A dirla tutta, era soprattutto Nicola Ferraro, sentito ieri, con l’assistenza dei suoi due avvocati difensori, Mario Griffo e Giuseppe Stellato, per circa tre ore nell’interrogatorio di garanzia da un gip del Tribunale di Napoli, ad avere idee importanti

Indubbiamente, le pene scontate per le sentenze definitive che lo hanno certificato come uomo di camorra hanno pesantemente consumato le sue ricchezze. Quello che emerge dal racconto di Domenico Romano, è un Ferraro desideroso di fare business. Non solo a Caserta, non solo in Campania, ma soprattutto in Sicilia, con una piazza complessa come quella di Catania.

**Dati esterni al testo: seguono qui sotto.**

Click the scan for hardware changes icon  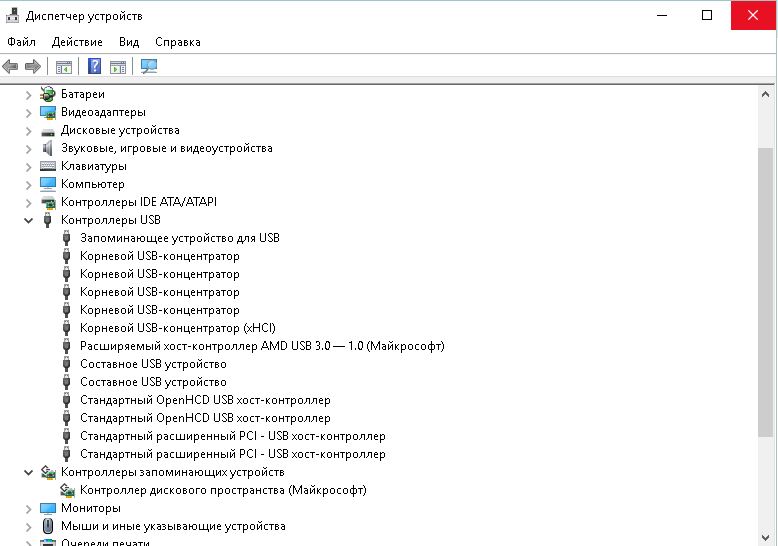tap(149, 67)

Romano racconta ai magistrati che Ferraro gli aveva detto che in carcere aveva conosciuto e soprattutto aveva familiarizzato con un esponente di spicco della mafia catanese. Ora, tutti quelli che si occupano anche in maniera non approfonditissima della mafia siciliana, sanno che Catania è stato il feudo incontrastato del super boss Nitto Santapaola, che faceva parte della cupola ossia del gruppo dei capi costituito anche da Totò Riina, da Bernardo Provenzano, da Matteo Messina Denaro che periodicamente si incontravano stabilendo tutto sia dal punto di vista economico sia dal punto di vista degli atti criminali, degli omicidi da realizzare  come successe ad esempio per quelli di Giovanni Falcone e Paolo Borsellino

Questo mafioso incontrato in carcere avrebbe garantito a Nicola Ferraro la sua disponibilità se quest’ultimo avesse avuto bisogno di supporto tra Catania e dintorni.

Una circostanza che avrebbe indotto Ferraro a pianificare, insieme a Domenico Romano, un vero e proprio sbarco nel capoluogo etneo, utilizzando naturalmente imprese guidate da soggetti insospettabili ma in pratica eterodiretti dallo stesso Ferraro, da Agizza e da suo nipote Domenico Romano

Esisteva anche una focalizzazione su quell’appalto suddiviso in tre lotti anzi, era stato anche deciso il nome dell’imprenditore che si sarebbero esposti: i Ciummo, precisamente il 65enne Vittorio Ciummo e il 28enne Carlo Ciummo entrambi residenti a Cassino ed evidentemente in rapporto stretto con Nicola Ferraro. Questi erano i discorsi che Nicola Ferraro faceva nel 2019.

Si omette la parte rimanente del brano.